Poco después, Rob aceptó dos invitaciones a la casa de los Holmes en la calle Montgomery, donde vislumbró un estilo de vida similar al que en otros tiempos había creído posible para él en Edimburgo. En la primera ocasión, Amelia —la vivaz y casamentera esposa del profesor le presentó a Paula Storrow, que pertenecía a una antigua y acaudalada familia, pero que era una mujer torpe e increíblemente estúpida. Pero en la segunda cena, su compañera fue Lydia Parkman. Era demasiado delgada y no tenía pechos, pero debajo de su cabellera lisa de color nuez, su rostro y sus ojos irradiaban un irónico y travieso humor; pasaron la velada enredados en una conversación divertida y variada. Ella sabía algunas cosas sobre los indios, pero hablaron sobre todo de música, porque ella tocaba el clavicordio.

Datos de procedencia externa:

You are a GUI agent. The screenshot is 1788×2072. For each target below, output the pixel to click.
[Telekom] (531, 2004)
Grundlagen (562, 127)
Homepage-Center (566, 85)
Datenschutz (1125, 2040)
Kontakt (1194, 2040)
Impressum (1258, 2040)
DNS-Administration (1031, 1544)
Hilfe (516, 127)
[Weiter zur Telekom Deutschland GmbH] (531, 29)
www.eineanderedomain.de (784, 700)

Esa noche, cuando regresó a la casa de la calle Spring, Rob se sentó en su cama, debajo del alero, y pensó cómo sería pasar sus días en Boston, como colega y amigo de Harry Loomis y Oliver Wendell Holmes, casado con una anfitriona que presidiera una mesa divertida.

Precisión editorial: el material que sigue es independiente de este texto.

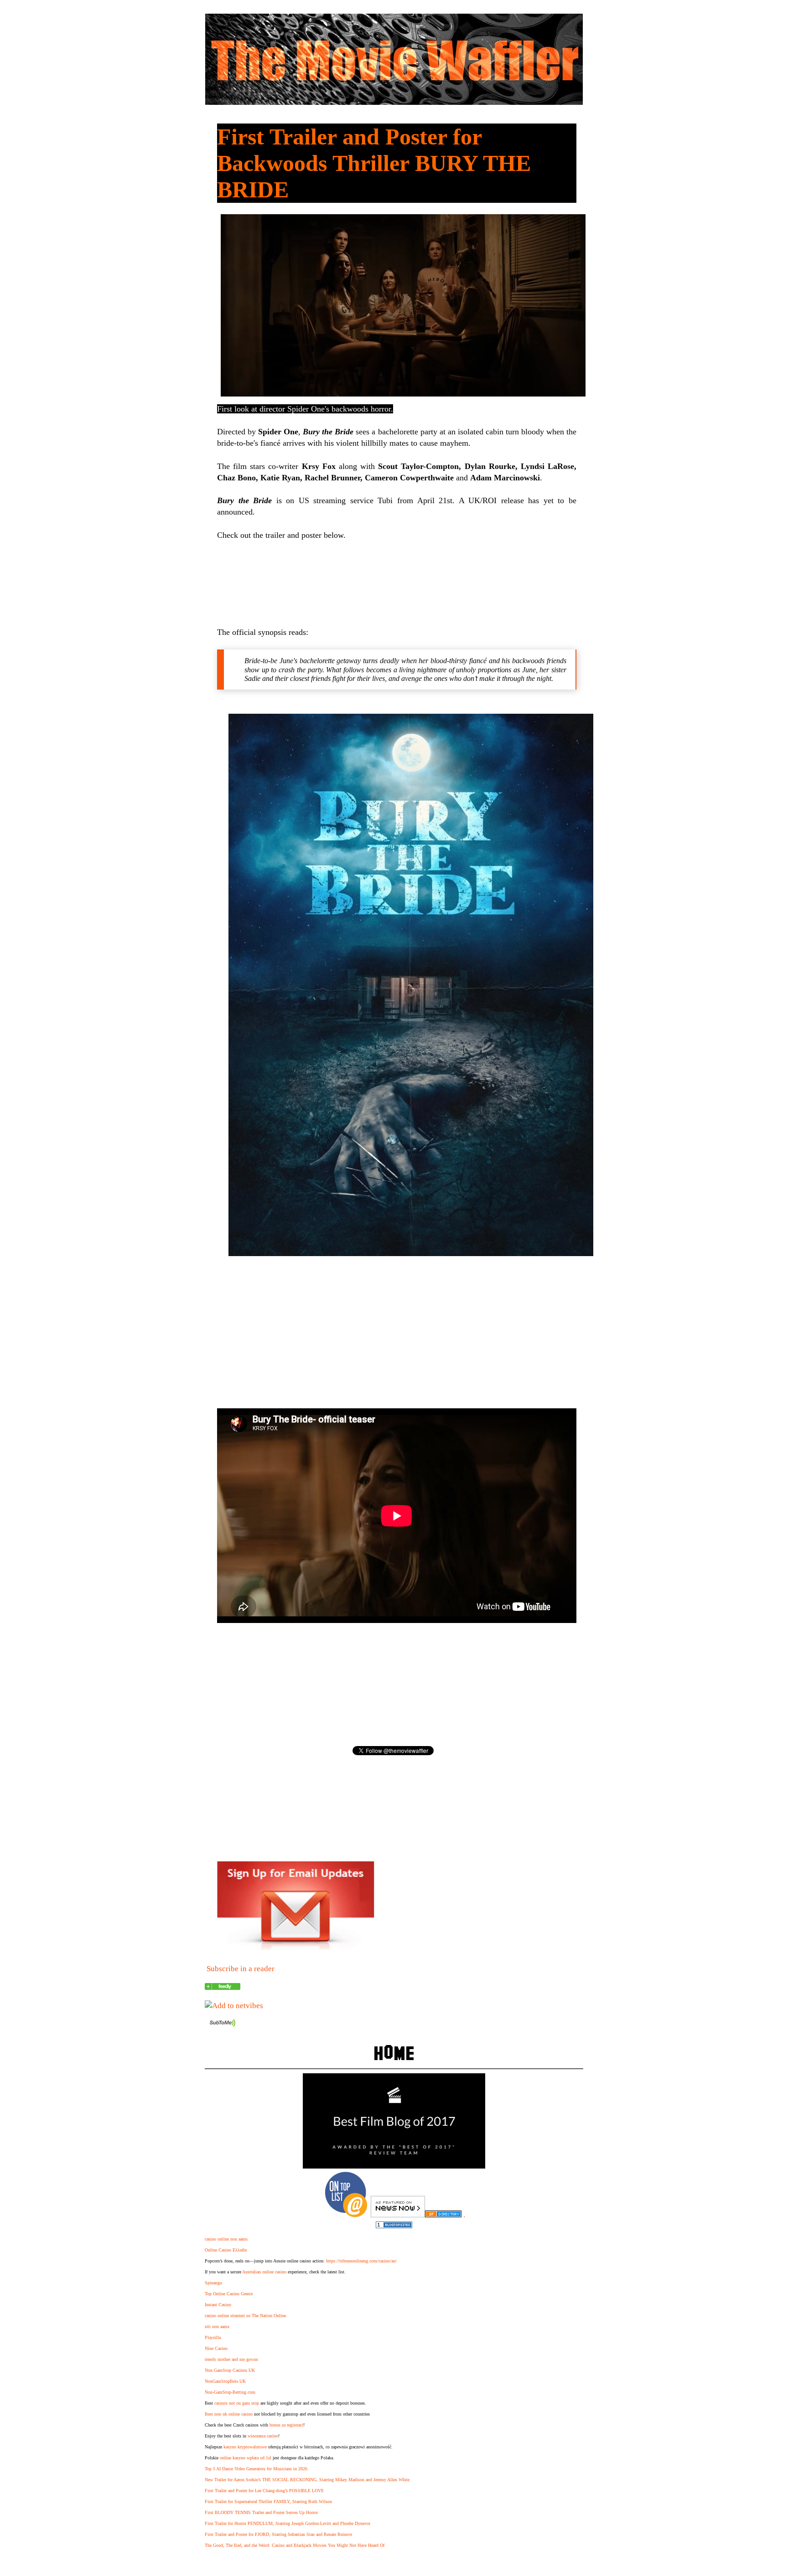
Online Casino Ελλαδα (226, 2249)
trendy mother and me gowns (231, 2359)
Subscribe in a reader (241, 1968)
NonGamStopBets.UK (225, 2381)
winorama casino (263, 2435)
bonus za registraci (286, 2424)
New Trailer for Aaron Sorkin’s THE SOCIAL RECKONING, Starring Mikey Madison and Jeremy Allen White (307, 2479)
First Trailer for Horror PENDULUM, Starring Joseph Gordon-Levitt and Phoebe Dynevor (287, 2523)
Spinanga (213, 2282)
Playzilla (213, 2337)
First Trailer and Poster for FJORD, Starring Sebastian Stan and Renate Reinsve (278, 2534)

En ese momento se oyó la débil llamada en la puerta que él ya conocía. Meg Holland entró en la habitación. Ella no era demasiado delgada, notó Rob mientras la saludaba con una sonrisa y empezaba a desabotonarse la camisa. Pero por primera vez Meggy se quedó sentada en el borde de la cama, sin moverse.

Al hablar lo hizo en un ronco susurro, y fue su tono más que sus palabras lo que sobrecogió profundamente a Rob J. La voz de Meg Holland tenía un tono apagado, como el sonido de las hojas secas arrastra das por la brisa.

—Estoy embarazada —dijo

6

Sueños

—Seguro —añadió.

El no supo qué decirle. Recordó que cuando empezó a visitarlo ya era una mujer experimentada. ¿Cómo podía saber si el niño era suyo?

"Yo siempre he usado el preservativo", protestó mentalmente. Pero, para ser justo, debía admitir que no se había puesto nada las primeras veces, y tampoco la noche en que probaron el gas hilarante.

Debido a su formación, estaba condicionado a no apoyar jamás el aborto, y en este caso fue lo suficientemente sensible para resistir la tentación de sugerirlo, consciente de que la religión estaba muy arraigada en ella.